Dysphoria is something everyone experiences differently. For me it was something I could neatly lock in a box with Emma, for months, sometimes years at a time, and not think about. But it would never really go away. It was something which would come and go in waves, each wave being taller, and harder to ignore than the one before it.
Each time a wave hit, I would try to explain it away. Clinging on to excuses. I am a very analytical thinker, an engineer by trade, and these feelings simply weren’t logical.
Then about two years ago, after being hit by a tsunami sized wave, I was at place in my life where I was genuinely unhappy with myself. I simple wasn’t the person I felt I should have been, and it was at this time that I found myself at a junction. I had to decide whether or not I could go on living like this.
Suicide wasn’t an option. Not that I haven’t ever thought about it, but I didn’t want to die. I just didn’t want to be who I was. This really only left me with one option, it was time to address my misery and start researching what I was experiencing.
I went on Amazon where I purchased at least ten books including biographies like “She’s not there” by Jennifer Boylan, and more general educational books like “Transgender 101” by Nicolas Teich.
I also searched the inter-webs for all, and any information which seemed relevant in my quest for knowledge.

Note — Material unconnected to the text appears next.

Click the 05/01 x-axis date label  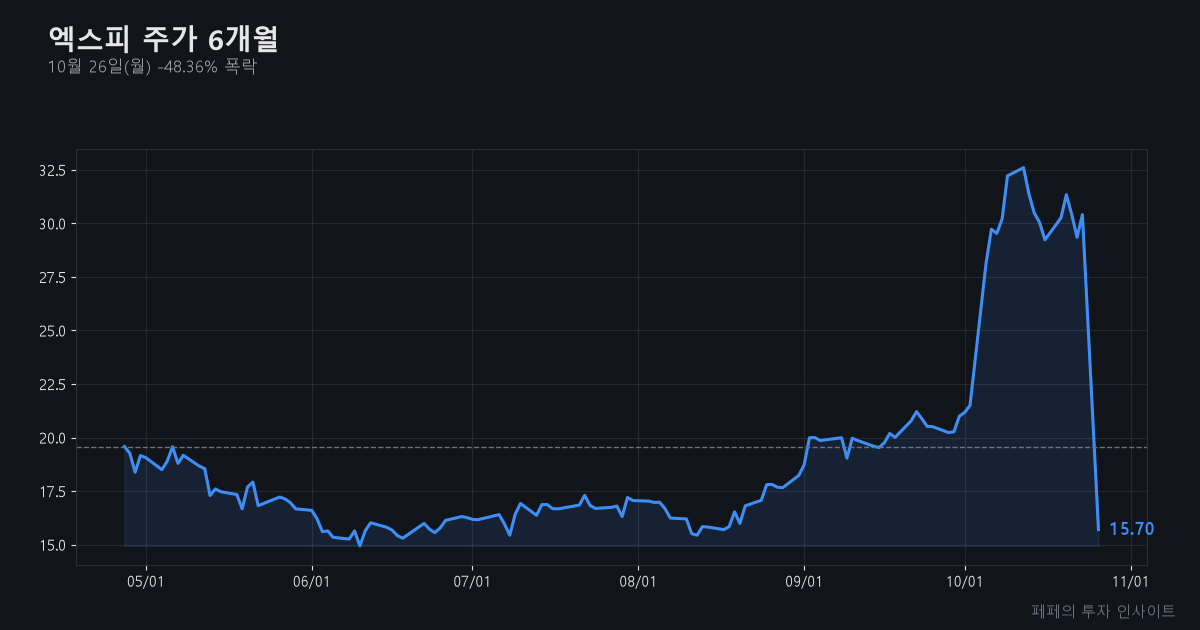pyautogui.click(x=146, y=580)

This included many hours of articles on various blogs and forums, as well as 100’s of hours worth of YouTube videos. Some of my favorite YouTuber’s being:
While I didn’t always agree with what these people had to say, I appreciated their honesty, and I found it helpful to see others like me living fulfilling lives, post-transition. Something I didn’t think possible for much of my life.
In addition to my research, I also knew I needed to talk to someone. To seek professional help. It took me close to a year to finally work up the courage to contact a therapist. It takes a lot of trust to open up to someone, and I hadn’t trusted anyone with this secret for more than three decades.
Once I finally started contacting therapists in my area via the Psychology Today web site, it didn’t take long to narrow down my options, and make my first appointment.
I was super nervous at my first appointment with Rochely. She was warm and welcoming, but I was a mess never-the-less. I tried to tell her why I was there, but remained rather reserved for the first few visits with her. I realize that this probably didn’t work in my favor, but I needed time to warm up to the idea of sharing this with another human being. Not to mention I needed time to truly come to terms with who I am.
Rochely believed in me from the onset, and accepted me as I was, without judgement. She challenge me, forcing me to ask myself questions I may not have otherwise considered asking. My time with Rochely was something I grew to look forward to. I was antsy to tell her about any new milestones I had crossed, big or small.
I am thankful for the time I was able to spend with her, as I feel it helped me gain confidence in myself and who I am. My time with her wasn’t helpful because she gave me the answers, or told me what to do, it was helpful because she challenged me to look for answers within myself.